MIM,02 Agustus 2024
mediaindonesia//Medan – Apa yang ada di pikiran kita ketika melihat kekuasaan terhadap pemerintahan dan partai politik dikuasai dan dipimpin oleh garis keturunan sama?
Kondisi ini tentu dianggap lazim, karena demokrasi di Indonesia hari ini, tampaknya tidak lepas dari praktik dinasti politik yang bertolak belakang dengan prinsip reformasi.
Dinasti politik dianggap sebagai dampak dari lemahnya pelembagaan partai politik dan tidak berjalannya fungsi partai politik. Hal tersebut dinilai menimbulkan kecenderungan menguatnya kekerabatan dalam birokrasi yang kerap dikenal sebagai nepotisme.

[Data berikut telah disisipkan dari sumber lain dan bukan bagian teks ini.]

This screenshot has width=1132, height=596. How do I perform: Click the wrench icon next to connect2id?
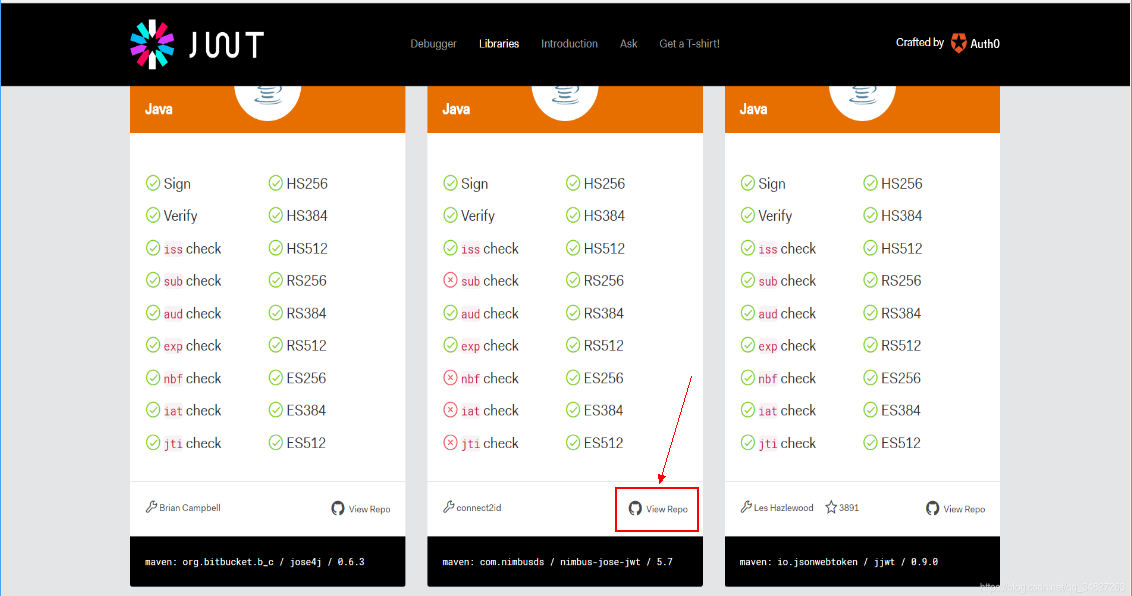pyautogui.click(x=449, y=507)
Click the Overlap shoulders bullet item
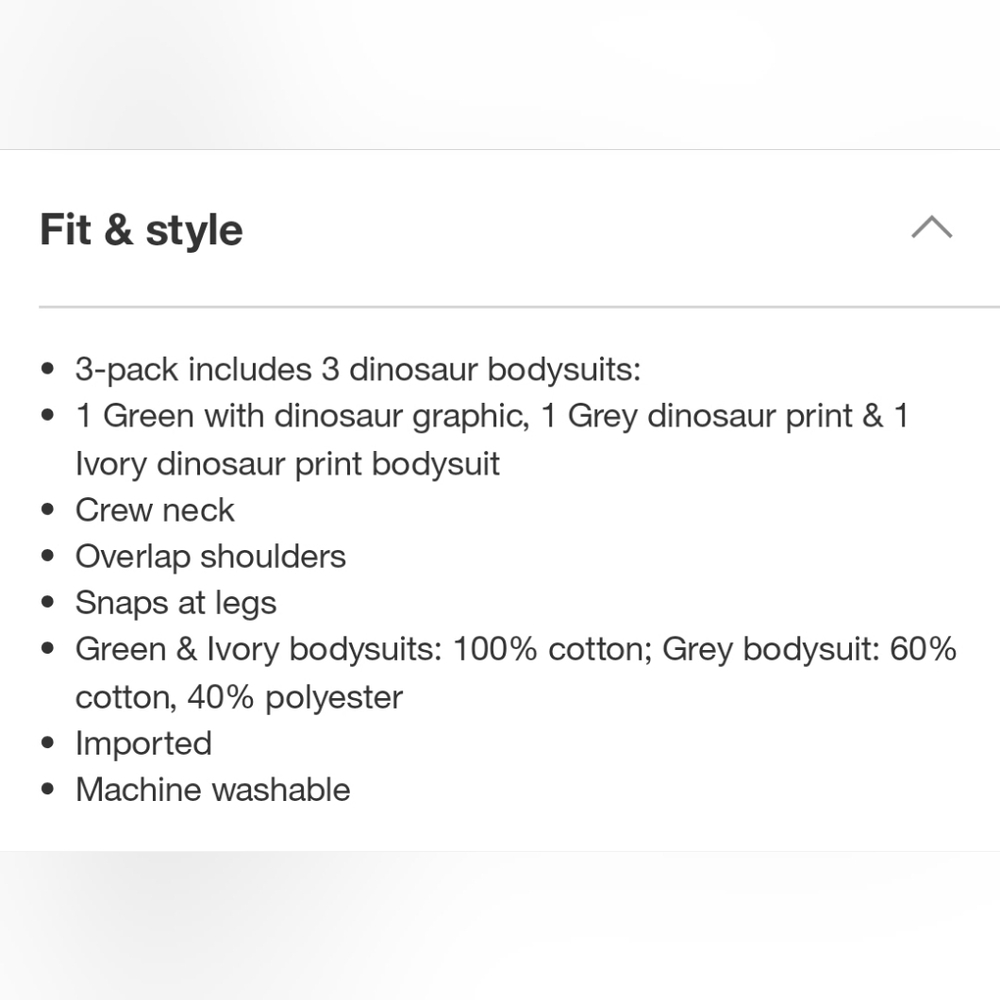This screenshot has width=1000, height=1000. [x=210, y=557]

Pasalnya, pemilik partai-partai bisa saja lebih mengutamakan kerabatnya dibandingkan calon lain yang lebih kompeten.
“Jelas praktik dinasti politik ini tidak sehat bagi demokrasi kita,” ujar pakar komunikasi politik dari Universitas Padjadjaran, Kunto Adi Wibowo, kepada Tirto, Kamis (1/8/2024).
Praktik politik dinasti bisa dilihat dari presiden kita, yakni Joko Widodo (Jokowi). Kepala Negara itu mampu membangun imperium baru. Anak pertama, Gibran Rakabuming Raka, berhasil menjadi Wali Kota Solo dan sekarang dengan mudah melenggang menjadi wakil presiden terpilih mendampingi Prabowo Subianto.

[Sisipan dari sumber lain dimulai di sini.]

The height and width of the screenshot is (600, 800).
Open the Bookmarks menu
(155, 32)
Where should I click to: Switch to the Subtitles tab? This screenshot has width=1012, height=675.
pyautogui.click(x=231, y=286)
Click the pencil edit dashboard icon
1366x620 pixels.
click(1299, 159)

Jalan mulus Gibran tidak lepas dari campur tangan pamannya, Anwar Usman, ketika menjabat Ketua Mahkamah Konstitusi (MK). Anwar Usman sempat mengatur mengenai klausul tambahan terkait batas usia minimal bakal capres dan cawapres, sehingga meloloskan Gibran untuk daftar pencalonan.
Sang menantu, Bobby Nasution juga diberikan karpet merah untuk menjadi Wali Kota Medan dengan sangat mudah. Sekarang Bobby bahkan mendapatkan tiket maju di Pilkada Sumatera Utara 2024 dan telah mendapatkan dukungan dari banyak partai politik.

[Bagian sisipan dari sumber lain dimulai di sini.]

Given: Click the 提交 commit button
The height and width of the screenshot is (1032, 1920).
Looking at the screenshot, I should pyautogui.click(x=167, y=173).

Dan, saat ini Jokowi tampaknya juga sedang mempersiapkan anak bungsunya, Kaesang Pangarep untuk maju di Pilkada 2024. Pilihannya ada dua yakni antara Jakarta atau Jawa Tengah.
Di Indonesia sendiri, praktik dinasti politik bukan saja terjadi di level pemerintahan pusat. Tetapi sudah lebih dulu merambah pada level daerah. Contoh nyata adalah dinasti Ratu Atut di Banten, dinasti Fuad Amin di Bangkalan, Madura, lalu ada dinasti Limpo di Sulawesi Selatan dan beberapa dinasti lainnya.
Dinasti Politik Juga Merambah ke Parpol
Kini, dinasti politik juga tampak mengakar di tubuh partai politik. Baru-baru ini Hary Tanoesoedibjo melepaskan jabatannya dari Ketua Umum Partai Perindo. Hary Tanoe menyerahkan tongkat estafet kepemimpinan partainya kepada Angela Tanoesoedibjo yang juga merupakan anaknya. Angela sendiri saat ini masih menjabat Wakil Menteri Pariwisata dan Ekonomi Kreatif.
Analis sosio-politik dari Institute for Security and Strategic Studies (ISESS), Musfi Romdoni, melihat Perindo adalah contoh yang disebut dengan personalisasi partai politik. Hal ini karena sejak awal dibentuk dan didanai oleh Hary Tanoe, citra keluarga Hary Tanoe sangat kuat di Perindo.
Keduanya ibarat jadi dua sisi uang koin, keluarga Hary Tanoe adalah Perindo dan Perindo adalah keluarga Hary Tanoe.
“Adanya figur atau keluarganya yang begitu kuat mengakibatkan rotasi kepemimpinan sulit dilakukan. Partai politik menjadi tidak ideal karena tidak terinstitusionalisasi dengan baik,” kata dia kepada Tirto, Senin (1/8/2024).